▶ _What the task requires_: Put the lines from the one containing "28, 905, 53)" through the one containing "45) label: Privacy Policy" into a Markdown table with the columns Number and Text, leaving out any blank lines. Include only those lines.

▶ _Task input_:
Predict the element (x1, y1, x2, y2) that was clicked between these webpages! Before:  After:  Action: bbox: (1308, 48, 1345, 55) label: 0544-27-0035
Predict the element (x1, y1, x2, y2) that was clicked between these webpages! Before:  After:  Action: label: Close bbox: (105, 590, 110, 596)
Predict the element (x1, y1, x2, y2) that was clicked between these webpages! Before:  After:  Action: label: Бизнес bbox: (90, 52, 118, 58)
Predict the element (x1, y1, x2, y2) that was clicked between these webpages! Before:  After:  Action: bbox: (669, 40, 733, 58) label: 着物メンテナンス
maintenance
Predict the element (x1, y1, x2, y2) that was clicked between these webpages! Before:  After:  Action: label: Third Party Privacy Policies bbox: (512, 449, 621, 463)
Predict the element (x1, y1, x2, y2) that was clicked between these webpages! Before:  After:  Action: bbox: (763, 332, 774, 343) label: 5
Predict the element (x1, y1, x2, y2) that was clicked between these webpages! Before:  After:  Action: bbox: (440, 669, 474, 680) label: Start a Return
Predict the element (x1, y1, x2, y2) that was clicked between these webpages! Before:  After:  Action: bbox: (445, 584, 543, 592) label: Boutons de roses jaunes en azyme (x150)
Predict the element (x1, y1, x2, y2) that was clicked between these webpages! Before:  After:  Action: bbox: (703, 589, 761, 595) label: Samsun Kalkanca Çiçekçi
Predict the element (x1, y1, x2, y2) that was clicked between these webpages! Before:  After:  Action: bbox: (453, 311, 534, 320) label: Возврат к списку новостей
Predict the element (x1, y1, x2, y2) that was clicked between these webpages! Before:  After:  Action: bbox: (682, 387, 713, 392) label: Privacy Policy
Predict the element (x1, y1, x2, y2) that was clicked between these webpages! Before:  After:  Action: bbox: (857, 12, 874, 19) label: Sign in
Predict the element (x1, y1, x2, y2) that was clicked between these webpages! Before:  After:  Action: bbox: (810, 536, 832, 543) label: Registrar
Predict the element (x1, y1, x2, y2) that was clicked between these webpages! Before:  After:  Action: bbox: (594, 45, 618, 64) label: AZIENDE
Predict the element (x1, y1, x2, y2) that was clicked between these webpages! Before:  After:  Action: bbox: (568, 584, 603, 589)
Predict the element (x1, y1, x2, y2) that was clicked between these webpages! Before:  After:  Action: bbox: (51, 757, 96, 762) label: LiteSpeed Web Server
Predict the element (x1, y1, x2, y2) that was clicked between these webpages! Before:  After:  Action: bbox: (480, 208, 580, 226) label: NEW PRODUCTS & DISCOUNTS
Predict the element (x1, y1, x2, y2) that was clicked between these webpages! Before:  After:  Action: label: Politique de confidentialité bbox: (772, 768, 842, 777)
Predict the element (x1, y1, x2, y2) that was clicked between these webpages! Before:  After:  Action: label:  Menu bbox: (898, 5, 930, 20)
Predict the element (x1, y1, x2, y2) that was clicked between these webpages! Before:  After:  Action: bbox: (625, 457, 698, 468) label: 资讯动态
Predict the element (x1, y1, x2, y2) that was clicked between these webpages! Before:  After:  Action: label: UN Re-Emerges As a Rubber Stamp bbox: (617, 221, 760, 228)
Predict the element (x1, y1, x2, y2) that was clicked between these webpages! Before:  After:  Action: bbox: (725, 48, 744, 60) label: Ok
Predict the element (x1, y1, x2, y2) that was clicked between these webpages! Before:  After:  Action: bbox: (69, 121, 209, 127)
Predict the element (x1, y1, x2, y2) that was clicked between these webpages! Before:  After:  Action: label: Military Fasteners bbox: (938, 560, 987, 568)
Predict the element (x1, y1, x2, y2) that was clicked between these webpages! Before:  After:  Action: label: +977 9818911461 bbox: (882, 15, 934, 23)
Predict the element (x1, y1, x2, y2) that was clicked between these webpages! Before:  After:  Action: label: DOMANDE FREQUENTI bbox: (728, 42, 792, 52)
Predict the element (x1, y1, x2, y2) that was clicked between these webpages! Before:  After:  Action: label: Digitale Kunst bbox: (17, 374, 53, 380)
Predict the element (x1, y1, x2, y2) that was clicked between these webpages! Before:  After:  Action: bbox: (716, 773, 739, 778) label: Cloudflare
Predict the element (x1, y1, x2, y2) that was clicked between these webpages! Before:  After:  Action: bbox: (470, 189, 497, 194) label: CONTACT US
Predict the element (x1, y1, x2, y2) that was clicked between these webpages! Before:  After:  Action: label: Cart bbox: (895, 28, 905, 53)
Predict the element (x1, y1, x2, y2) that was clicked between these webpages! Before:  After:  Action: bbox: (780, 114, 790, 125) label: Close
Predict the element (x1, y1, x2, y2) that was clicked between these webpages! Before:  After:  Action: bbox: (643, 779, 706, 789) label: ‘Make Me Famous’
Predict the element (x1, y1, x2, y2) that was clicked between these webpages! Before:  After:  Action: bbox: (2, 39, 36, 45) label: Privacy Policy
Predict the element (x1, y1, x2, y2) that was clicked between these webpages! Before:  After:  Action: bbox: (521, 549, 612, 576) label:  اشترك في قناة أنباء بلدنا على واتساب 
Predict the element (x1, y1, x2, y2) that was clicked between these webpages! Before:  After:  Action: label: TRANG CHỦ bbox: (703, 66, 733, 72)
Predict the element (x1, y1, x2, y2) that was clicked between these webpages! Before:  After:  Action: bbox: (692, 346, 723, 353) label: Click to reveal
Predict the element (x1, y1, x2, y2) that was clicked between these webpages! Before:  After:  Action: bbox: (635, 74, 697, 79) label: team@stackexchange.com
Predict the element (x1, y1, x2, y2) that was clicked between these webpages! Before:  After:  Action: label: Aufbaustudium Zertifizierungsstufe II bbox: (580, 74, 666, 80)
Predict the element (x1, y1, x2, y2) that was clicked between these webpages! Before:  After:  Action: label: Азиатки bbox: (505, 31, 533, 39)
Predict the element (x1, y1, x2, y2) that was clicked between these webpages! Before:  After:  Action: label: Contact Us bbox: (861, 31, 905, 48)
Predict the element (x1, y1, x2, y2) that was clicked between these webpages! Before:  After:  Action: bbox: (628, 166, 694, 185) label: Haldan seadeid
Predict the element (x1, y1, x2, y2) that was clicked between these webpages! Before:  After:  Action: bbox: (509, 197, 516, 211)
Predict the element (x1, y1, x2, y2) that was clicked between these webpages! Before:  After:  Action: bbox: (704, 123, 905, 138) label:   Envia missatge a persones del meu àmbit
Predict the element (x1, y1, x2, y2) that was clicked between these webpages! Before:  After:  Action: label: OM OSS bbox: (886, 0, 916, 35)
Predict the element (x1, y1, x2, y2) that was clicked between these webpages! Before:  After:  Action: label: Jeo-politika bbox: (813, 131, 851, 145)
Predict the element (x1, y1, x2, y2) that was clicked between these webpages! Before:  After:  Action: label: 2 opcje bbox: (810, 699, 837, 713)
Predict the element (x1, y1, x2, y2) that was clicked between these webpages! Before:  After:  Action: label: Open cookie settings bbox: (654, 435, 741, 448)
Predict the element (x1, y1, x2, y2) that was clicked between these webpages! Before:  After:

▶ _Response to the exercise_:
| Number | Text |
|---|---|
| 1 | Predict the element (x1, y1, x2, y2) that was clicked between these webpages! Before:  After:  Action: label: Cart bbox: (895, 28, 905, 53) |
| 2 | Predict the element (x1, y1, x2, y2) that was clicked between these webpages! Before:  After:  Action: bbox: (780, 114, 790, 125) label: Close |
| 3 | Predict the element (x1, y1, x2, y2) that was clicked between these webpages! Before:  After:  Action: bbox: (643, 779, 706, 789) label: ‘Make Me Famous’ |
| 4 | Predict the element (x1, y1, x2, y2) that was clicked between these webpages! Before:  After:  Action: bbox: (2, 39, 36, 45) label: Privacy Policy |